**Exercise instructions**
In the court opinion below, what classification did Blackwell receive upon graduating from high school in July 1967?

**Excerpt provided**
UNITED STATES v. BLACKWELL

310 F. Supp. 1152 (1970) | Cited 0 times | D. Maine | March 31, 1970

MEMORANDUM OF OPINION AND ORDER

GIGNOUX, District Judge.

Thomas Woodbury Blackwell was indicted for refusing to submit to induction into the armed forces of the United States in violation of 50 U.S.C. App. § 462(a) (1967). He has been tried by the Court without a jury. His only defense is that he was improperly denied a right to appeal the denial by his Local Selective Service Board of his request for classification as a conscientious objector presented after receipt of an order to report for induction. The relevant record consists of defendant's Selective Service file as supplemented by testimony of the State Selective Service Director.

The essential facts are not disputed. On March 31, 1967, upon attaining the age of 18, defendant registered with his Local Selective Service Board in Portland, Maine. He did not at that time request conscientious objector status. Since he was then a full-time student at Falmouth High School, he was classified I-S (Student deferred by statute). Upon graduation from high school he was classified I-A (Available for military service) in July 1967, but on his subsequent enrollment as a student at the University of Maine he was reclassified II-S (Student deferment) in December 1968.

**Extracted material**
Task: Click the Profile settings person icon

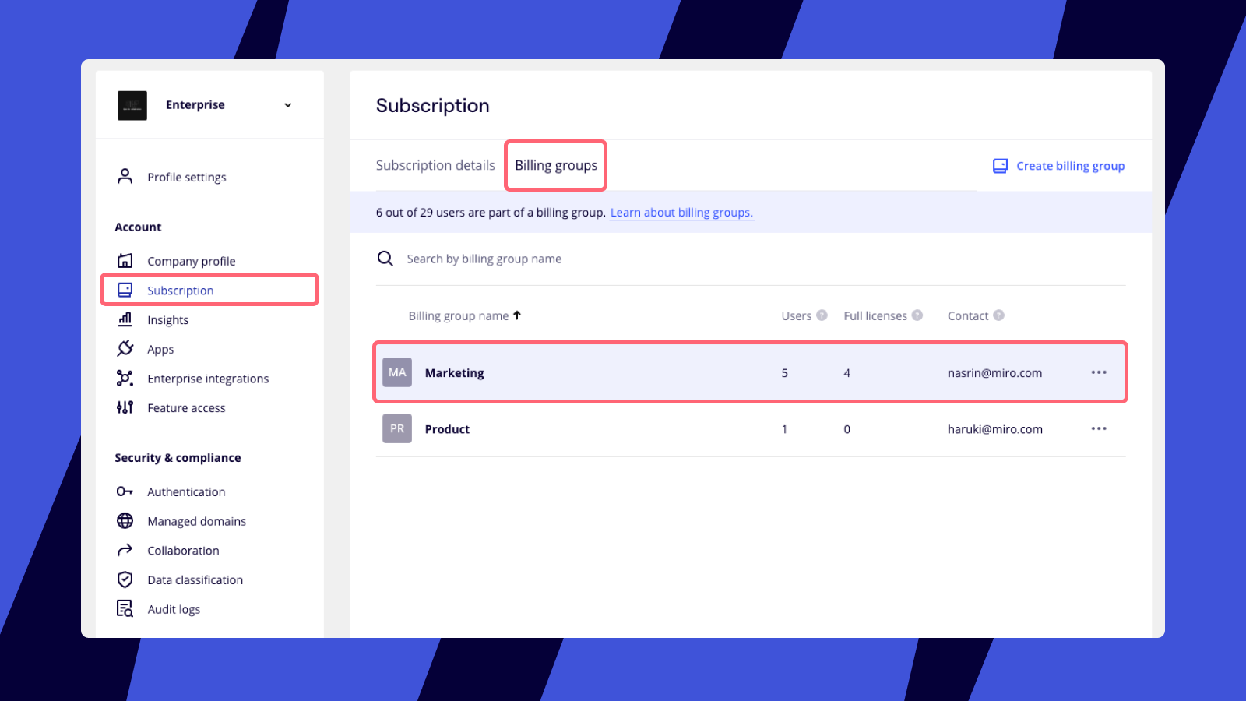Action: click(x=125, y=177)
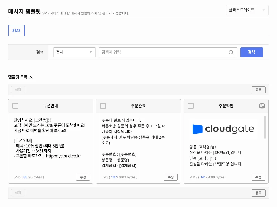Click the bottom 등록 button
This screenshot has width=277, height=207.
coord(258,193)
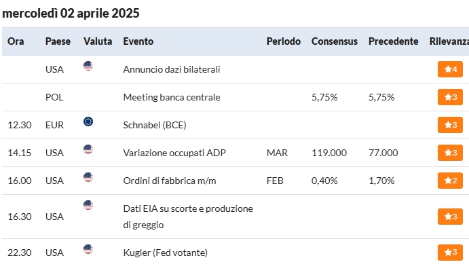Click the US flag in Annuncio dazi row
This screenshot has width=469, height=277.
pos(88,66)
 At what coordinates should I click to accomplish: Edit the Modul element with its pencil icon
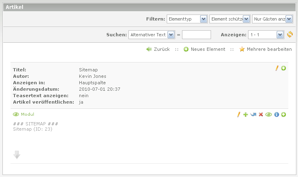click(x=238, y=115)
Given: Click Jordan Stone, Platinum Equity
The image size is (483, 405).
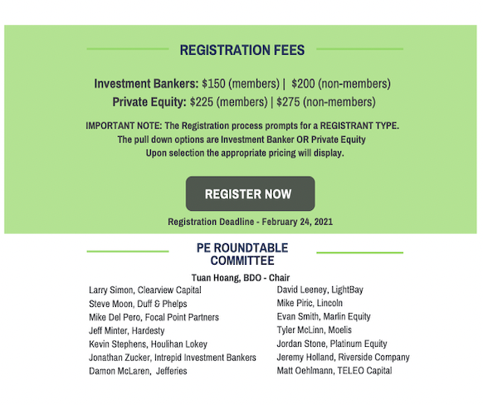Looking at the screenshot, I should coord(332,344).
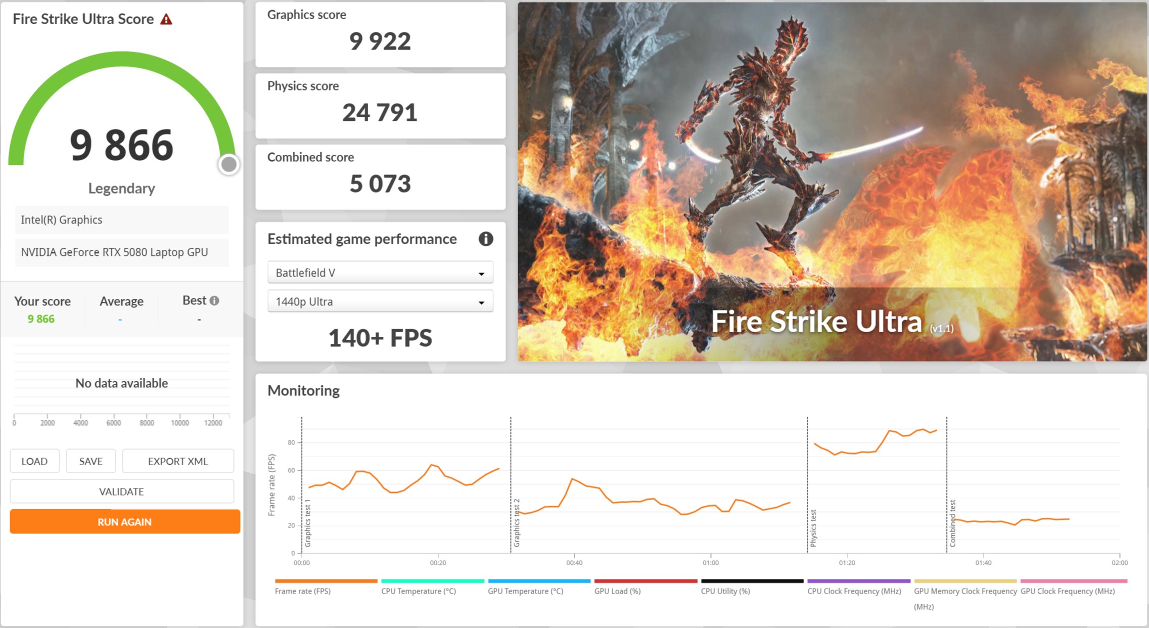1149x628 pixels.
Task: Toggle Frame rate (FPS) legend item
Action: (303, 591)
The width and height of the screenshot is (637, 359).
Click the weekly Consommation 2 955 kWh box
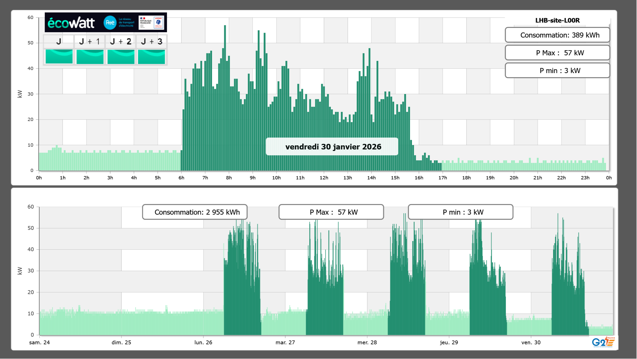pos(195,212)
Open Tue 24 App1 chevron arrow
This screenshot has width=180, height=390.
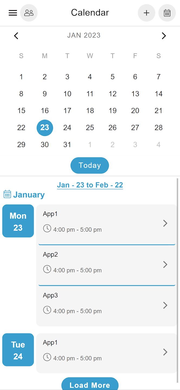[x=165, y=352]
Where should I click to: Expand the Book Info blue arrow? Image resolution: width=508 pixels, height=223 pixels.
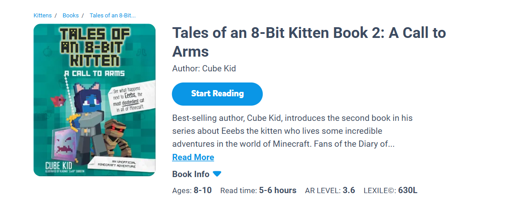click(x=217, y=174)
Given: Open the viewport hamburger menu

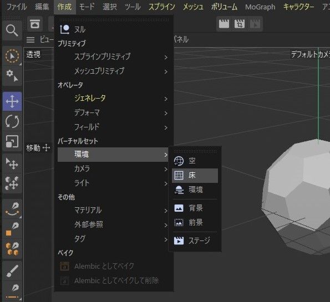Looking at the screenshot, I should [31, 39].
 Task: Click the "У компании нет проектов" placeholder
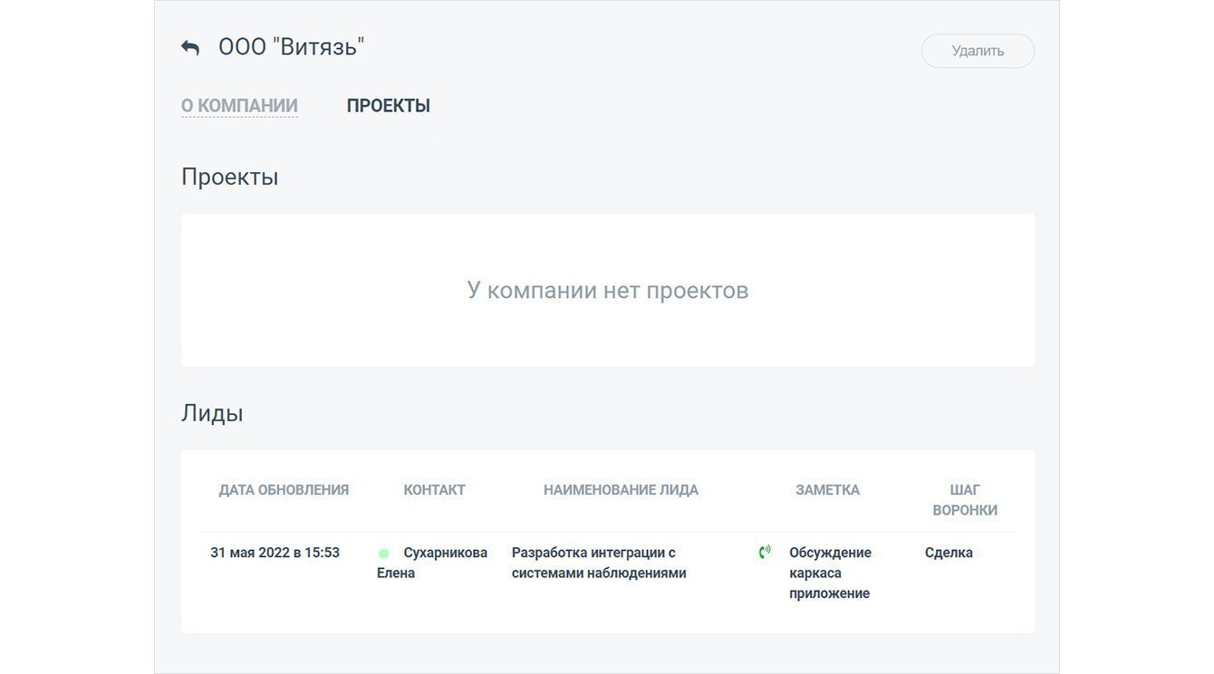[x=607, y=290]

**Final result**
I-A (Available for military service)